Office greenery and workplace happiness go together because of our love of nature, the power of attention stimuli, and—according to one thought leader—the “friendships” we form with living things. Ever named your plants? This is where it stems from.

Indoor plants are stress-relievers

Biophilic design shows that environments with plants evoke in humans a different response than urban environments, aka concrete jungles and that stuffy corporate feel. 

In a recent interview, Kaitlyn Gillis and Birgitta Gatersleben of the UK’s University of Sussex link indoor plants to stress reduction and pain tolerance. “Plants have the ability to directly bring green, living nature into the indoor environment,” their report states. “Psychological studies have demonstrated the health and wellbeing benefits of placing plants inside.” 

The researchers cite a handful of studies, including breakthrough research by Roger Ulrich in 1991 that found hospital patients with views of the outdoors require less pain medication than those who were not exposed to nature views. 

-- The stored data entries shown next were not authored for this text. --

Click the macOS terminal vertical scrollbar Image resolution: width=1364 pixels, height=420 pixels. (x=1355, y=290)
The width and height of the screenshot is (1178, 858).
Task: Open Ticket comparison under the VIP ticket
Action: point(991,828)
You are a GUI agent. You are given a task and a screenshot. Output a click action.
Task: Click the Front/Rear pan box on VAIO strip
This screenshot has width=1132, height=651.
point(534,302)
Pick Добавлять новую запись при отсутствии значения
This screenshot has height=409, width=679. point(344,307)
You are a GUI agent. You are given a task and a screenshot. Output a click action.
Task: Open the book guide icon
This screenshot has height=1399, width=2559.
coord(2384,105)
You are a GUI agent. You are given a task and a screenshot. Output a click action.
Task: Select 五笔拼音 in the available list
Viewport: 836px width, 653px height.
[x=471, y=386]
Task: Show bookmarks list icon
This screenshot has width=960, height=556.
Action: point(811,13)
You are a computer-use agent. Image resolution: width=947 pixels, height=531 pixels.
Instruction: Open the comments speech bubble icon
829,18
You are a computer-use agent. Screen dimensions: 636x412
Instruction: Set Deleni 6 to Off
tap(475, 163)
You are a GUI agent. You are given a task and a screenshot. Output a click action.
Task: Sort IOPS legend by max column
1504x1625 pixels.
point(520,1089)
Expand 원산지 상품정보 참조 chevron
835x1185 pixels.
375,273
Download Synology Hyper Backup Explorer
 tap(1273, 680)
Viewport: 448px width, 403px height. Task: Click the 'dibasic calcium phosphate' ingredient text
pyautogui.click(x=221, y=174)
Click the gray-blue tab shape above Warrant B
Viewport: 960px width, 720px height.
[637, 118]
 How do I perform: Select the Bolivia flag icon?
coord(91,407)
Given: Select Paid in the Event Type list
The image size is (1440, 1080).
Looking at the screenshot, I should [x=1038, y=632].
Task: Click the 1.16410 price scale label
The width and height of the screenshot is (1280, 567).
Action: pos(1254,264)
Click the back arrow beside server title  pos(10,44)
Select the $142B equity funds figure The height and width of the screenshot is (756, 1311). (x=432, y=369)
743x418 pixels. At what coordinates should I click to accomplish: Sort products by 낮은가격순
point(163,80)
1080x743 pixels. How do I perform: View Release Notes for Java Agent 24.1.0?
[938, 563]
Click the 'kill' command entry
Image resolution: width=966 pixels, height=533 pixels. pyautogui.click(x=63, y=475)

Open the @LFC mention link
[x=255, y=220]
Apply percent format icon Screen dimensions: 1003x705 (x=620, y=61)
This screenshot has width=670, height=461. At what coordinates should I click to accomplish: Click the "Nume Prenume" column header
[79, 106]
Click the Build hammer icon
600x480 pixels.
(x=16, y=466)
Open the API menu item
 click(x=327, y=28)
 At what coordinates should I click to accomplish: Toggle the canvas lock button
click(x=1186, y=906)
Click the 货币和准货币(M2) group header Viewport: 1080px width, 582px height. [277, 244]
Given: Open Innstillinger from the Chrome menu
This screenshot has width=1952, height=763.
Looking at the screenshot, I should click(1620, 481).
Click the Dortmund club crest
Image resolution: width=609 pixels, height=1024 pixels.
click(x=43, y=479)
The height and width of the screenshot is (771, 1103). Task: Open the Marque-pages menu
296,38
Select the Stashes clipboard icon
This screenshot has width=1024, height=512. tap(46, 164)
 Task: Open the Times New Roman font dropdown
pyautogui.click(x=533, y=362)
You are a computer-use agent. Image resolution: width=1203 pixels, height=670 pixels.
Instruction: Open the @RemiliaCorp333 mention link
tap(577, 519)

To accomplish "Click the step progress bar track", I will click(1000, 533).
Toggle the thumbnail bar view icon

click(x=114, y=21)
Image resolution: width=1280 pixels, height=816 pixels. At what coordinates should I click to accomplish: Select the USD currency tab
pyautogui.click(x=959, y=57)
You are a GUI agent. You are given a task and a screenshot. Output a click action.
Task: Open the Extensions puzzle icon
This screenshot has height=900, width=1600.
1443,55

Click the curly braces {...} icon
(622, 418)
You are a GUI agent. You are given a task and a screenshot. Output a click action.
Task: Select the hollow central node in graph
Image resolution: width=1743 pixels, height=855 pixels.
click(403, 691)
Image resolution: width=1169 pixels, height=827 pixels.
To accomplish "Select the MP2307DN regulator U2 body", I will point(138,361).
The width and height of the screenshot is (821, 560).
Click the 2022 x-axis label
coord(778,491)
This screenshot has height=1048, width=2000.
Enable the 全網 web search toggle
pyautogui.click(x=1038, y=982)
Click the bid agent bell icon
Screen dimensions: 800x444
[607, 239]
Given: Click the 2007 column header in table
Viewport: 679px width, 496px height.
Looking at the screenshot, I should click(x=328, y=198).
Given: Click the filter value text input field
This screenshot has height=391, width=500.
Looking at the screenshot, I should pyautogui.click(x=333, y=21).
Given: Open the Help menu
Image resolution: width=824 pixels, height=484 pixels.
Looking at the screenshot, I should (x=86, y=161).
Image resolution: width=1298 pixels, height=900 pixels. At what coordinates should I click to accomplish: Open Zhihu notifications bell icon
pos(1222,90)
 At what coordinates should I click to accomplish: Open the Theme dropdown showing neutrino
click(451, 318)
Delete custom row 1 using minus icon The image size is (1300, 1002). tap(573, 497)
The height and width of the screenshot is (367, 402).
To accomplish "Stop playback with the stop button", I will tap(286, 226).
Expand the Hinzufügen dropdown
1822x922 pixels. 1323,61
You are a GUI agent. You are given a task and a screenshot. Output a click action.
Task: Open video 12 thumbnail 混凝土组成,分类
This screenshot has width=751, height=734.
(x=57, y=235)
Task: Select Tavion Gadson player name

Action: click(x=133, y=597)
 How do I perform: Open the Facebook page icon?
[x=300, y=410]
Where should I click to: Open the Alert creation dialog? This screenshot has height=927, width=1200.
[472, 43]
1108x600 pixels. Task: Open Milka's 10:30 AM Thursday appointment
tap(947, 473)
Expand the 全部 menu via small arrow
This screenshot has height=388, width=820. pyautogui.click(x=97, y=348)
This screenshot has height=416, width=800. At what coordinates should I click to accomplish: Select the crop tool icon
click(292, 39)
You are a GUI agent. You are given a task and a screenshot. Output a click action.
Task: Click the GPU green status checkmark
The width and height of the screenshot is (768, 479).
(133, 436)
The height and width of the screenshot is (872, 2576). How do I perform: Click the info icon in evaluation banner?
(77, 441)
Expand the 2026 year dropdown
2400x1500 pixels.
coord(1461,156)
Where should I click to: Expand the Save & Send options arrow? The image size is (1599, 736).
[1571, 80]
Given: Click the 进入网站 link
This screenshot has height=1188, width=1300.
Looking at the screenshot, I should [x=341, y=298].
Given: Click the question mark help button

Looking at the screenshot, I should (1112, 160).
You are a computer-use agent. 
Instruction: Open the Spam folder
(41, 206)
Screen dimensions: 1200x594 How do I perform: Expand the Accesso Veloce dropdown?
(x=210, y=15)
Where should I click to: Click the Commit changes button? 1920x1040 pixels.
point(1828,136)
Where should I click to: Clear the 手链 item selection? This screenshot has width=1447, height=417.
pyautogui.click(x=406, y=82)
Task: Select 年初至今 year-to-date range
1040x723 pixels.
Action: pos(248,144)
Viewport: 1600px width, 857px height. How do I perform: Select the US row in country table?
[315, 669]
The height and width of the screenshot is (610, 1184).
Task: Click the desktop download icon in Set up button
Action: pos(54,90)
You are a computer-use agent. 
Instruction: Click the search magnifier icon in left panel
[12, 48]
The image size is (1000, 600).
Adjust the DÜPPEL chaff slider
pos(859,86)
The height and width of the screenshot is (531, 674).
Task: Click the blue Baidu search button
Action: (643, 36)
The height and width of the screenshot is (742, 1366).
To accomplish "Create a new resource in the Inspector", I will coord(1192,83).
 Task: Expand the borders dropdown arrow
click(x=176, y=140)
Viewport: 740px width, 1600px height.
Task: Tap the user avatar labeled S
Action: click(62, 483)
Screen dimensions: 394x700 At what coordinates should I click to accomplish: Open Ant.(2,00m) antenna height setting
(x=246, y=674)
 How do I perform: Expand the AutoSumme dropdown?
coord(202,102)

Office plants helps expand our attention span

Researchers from the University of Michigan suggest urban environments are brimming with “dramatic stimuli,” or distractions that require urgent, directed attention to avoid, say, being hit by a bus. Certainly, receiving an urgent request or an email that requires an immediate reply is less dramatic than being hit by a bus, but the stimuli is similarly immediate and “top-down.”  

This is different in nature, which is “filled with intriguing stimuli that modestly grabs attention in a bottom-up fashion,” the researchers say, adding natural environments can help “replenish” our capacity for attention and focus. Something as simple as viewing pictures of nature can make a difference, the researchers found; imagine what a wall garden might achieve? 

Office plants can be your new friends

Taking the stage at a TEDxWhiteRock thought-leadership conference, Canadian engineer Mike Robinson discussed an approach that uses desk plants to boost employees’ personal accountability. Instead of giving each employee a desk plant or dressing the office in plants, Robinson asked his team to choose their desk plants and make their decisions based on the feelings of the plant. 

“So you have to put yourself in the spot of the plant, as it were, and say, ‘Which person do I want to be my new friend?'” he says. This encourages ownership and heightens a sense of accountability. The results showed Robinson’s observations suggest employees are working more efficiently after choosing their plant friend,” and he says no plant has died in five years. 


Indoor plants unfortunately don’t purify the air like we thought

Though many articles (and plant retailers) suggest the benefits of indoor plants are “purifying the air,” this is likely not happening in a regular office. 

These claims are based on 1989 research by NASA scientist Bill Wolverton that did declare plants to be a “promising economic solution to indoor air pollution.” But, this experiment was conducted in an airtight laboratory with the purpose of deciding whether plants would benefit humans in space. 

“It’s such an alluring and enticing idea,” Elliott Gall at Portland State University tells The Atlantic. “But the scientific literature shows that indoor houseplants—as would be typically implemented—do very little to clean the air.”

The thought of air quality improving with office greenery and in workplaces—where employees should feel happy, energized, and engaged—that’s also an important result. 

Conclusion, go get some plants

The benefits of office greenery are countless. Plants amplify productivity since people want to be in those environments longer, so whether you’re working from home, a coworking space, or the office, try implementing some new plants in your life and see how your day and mental health changes.